Quoting from #13525:

Another approach that is taken by the SessionContext::sql Is:

Does an initial pass through the parse tree to find all references (non async)

Then fetch all references (can be async)

Then does the planning (non async) with all the relevant references

Would you be wiling to test / review an example of implementing a remote / async catalog with the existing APIs if I wrote it up?

westonpace · 2024-12-09T23:04:30Z

Would you be wiling to test / review an example of implementing a remote / async catalog with the existing APIs if I wrote it up?

Sure. I think the approach you've outlined is probably fine. If there is a method that can (synchronously or asynchronously) give me the referenced tables from an arbitrary query string then I'm all set.

If you have an example of that (I'm just not aware of the best way to approach step 1) then I'd be happy to try it out.

westonpace · 2024-12-09T23:14:31Z

In fact, if you can give some guidance on step 1 then I can commit to upstreaming a generic solution for the problem (if there's interest). I.e.:

pub trait AsyncSchemaProvider {...}

pub fn resolve(schema_provider: Arc<dyn AsyncSchemaProvider>, query: &str) -> Arc<dyn SchemaProvider> {
  // Do step 1 from above
  // Use `schema_provider` to load the schemas / tables
  // Create a "cached schema provider" from the loaded schemas / tables
}

alamb · 2024-12-10T12:28:12Z

In fact, if you can give some guidance on step 1 then I can commit to upstreaming a generic solution for the problem (if there's interest). I.e.:

I filed Provide an example of using a remote catalog #13714 to track.

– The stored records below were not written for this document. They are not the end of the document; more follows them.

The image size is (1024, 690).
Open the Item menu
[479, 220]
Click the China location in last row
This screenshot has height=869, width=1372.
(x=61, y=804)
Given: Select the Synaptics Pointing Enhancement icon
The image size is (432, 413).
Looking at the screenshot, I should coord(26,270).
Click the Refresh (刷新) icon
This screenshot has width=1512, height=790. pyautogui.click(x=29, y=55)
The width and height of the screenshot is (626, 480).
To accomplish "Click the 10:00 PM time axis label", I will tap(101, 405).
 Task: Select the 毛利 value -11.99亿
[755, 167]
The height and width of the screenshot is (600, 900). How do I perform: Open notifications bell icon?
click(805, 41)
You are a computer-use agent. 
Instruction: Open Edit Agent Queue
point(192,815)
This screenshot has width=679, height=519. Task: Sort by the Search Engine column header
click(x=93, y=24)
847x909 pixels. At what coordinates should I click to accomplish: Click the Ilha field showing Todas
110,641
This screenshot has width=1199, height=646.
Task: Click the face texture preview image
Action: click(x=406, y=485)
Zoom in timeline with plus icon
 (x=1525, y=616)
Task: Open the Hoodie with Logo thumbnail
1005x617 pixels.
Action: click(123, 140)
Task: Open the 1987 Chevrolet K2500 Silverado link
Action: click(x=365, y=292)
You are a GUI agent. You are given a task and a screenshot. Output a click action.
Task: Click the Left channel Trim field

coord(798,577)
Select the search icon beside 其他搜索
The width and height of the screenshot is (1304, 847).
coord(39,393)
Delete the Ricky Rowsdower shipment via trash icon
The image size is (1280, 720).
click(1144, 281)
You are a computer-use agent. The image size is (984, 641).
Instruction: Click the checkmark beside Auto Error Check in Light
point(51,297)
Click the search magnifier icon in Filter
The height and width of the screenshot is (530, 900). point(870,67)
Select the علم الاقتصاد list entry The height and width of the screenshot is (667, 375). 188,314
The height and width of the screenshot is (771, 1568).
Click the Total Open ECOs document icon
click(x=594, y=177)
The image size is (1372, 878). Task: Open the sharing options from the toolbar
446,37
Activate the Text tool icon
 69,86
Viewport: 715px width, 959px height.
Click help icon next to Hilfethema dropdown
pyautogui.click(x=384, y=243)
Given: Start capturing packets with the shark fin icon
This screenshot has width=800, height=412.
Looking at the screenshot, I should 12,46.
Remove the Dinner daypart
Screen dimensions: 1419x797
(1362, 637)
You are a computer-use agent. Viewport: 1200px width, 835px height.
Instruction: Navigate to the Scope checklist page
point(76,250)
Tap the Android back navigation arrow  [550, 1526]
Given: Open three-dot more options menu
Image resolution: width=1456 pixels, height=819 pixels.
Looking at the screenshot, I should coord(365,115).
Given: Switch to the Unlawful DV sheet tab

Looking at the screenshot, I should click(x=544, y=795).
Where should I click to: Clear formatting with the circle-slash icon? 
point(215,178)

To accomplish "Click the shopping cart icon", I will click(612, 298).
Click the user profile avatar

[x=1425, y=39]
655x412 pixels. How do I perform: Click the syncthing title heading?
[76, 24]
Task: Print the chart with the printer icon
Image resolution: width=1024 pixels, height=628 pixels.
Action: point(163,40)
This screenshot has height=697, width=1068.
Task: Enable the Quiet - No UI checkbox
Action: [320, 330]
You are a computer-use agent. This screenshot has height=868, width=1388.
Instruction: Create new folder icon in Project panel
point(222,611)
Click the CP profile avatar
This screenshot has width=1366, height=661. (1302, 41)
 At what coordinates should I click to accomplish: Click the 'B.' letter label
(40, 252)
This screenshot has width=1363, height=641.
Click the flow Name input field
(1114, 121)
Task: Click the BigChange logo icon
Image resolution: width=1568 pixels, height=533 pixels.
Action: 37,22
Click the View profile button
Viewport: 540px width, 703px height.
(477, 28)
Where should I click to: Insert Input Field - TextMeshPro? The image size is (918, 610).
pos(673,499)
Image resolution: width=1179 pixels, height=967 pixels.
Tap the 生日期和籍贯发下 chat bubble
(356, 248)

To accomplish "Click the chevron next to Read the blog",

Will work on that today

alamb · 2024-12-10T18:55:32Z

Here is an example of how it is possible to run queries against a remote catalog using the exsiting CatalogProvider APIs:

Add example of interacting with a remote catalog #13722

westonpace · 2024-12-14T13:35:04Z

@alamb so I think this PR might still useful. 90% of the change here is not coming from the planning path but rather from the registration path.

Your caching approach and PR works well for the planning path but not the registration path.

This is not a problem for me personally. We (Lance) have our own API for registration tasks and don't use DF for this. Are there SQL-like paths for registration (I thought CREATE TABLE had a different trait for some reason)? Do you see any reason users might want to do catalog registration via DF instead of directly with the catalog? If so, maybe we move forward with this PR.

On the other hand, maybe the DF "register xyz" methods are just utility methods for the case where a user has not catalog and they are using DF as a temporary (since SessionContext isn't persisted) in-memory cache and so there will never be a reason to add async.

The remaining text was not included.